#### Records shown
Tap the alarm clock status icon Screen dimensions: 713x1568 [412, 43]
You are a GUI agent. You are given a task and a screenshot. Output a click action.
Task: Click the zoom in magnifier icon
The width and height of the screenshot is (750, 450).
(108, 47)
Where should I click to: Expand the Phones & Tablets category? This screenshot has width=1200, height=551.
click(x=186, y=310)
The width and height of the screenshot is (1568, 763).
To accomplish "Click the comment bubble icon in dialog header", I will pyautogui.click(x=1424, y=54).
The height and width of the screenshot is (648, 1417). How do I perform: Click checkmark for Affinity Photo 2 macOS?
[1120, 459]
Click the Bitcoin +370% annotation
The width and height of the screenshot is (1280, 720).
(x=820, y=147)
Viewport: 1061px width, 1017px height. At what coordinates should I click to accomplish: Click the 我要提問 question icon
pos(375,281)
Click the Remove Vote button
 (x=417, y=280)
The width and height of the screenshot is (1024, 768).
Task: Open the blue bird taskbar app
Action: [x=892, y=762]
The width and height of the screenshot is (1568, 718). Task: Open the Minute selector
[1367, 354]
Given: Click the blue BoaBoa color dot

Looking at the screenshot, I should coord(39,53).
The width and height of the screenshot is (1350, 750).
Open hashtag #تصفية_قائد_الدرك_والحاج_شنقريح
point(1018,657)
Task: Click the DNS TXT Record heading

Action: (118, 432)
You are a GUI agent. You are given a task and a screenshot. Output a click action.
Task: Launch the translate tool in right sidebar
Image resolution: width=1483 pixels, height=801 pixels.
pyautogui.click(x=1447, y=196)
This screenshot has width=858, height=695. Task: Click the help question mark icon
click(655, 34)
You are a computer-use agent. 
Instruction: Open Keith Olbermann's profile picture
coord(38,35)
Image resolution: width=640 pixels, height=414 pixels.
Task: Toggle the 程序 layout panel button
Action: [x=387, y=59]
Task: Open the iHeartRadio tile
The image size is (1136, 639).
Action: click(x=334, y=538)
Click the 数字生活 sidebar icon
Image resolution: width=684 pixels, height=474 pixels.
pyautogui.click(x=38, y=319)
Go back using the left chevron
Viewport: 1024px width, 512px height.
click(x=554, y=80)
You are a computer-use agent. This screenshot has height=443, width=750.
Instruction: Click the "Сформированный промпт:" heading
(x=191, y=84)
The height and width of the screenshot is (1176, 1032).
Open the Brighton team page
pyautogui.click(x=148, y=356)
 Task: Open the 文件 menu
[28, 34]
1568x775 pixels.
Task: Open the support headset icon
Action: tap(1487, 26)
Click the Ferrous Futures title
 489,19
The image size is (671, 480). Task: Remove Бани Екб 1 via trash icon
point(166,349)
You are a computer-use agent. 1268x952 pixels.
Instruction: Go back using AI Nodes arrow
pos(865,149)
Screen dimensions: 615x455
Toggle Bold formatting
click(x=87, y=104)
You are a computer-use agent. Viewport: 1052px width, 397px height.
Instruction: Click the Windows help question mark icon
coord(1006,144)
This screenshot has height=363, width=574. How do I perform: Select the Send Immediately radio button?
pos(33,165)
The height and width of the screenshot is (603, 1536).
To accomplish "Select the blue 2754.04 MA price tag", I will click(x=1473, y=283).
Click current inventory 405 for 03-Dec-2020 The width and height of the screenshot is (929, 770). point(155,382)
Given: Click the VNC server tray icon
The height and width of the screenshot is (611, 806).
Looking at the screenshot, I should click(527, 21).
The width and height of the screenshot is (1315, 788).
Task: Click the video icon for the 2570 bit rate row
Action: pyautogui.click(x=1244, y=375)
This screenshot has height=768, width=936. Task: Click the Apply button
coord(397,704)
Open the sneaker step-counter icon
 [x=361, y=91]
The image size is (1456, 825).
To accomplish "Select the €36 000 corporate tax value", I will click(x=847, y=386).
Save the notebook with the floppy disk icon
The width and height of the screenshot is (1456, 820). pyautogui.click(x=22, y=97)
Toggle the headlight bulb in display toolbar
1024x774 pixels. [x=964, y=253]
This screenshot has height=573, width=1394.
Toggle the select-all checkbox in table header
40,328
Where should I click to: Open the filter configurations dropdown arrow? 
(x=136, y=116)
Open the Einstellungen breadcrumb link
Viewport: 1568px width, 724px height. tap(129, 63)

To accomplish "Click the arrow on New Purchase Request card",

#### Activity
Could you copy each line of the material that holds "computer"?

#### Solution
You are a computer-use agent. 
You are a computer-use agent. This screenshot has height=443, width=750.
You are a computer-use agent. 1268x952 pixels.
You are a computer-use agent. Viewport: 1052px width, 397px height.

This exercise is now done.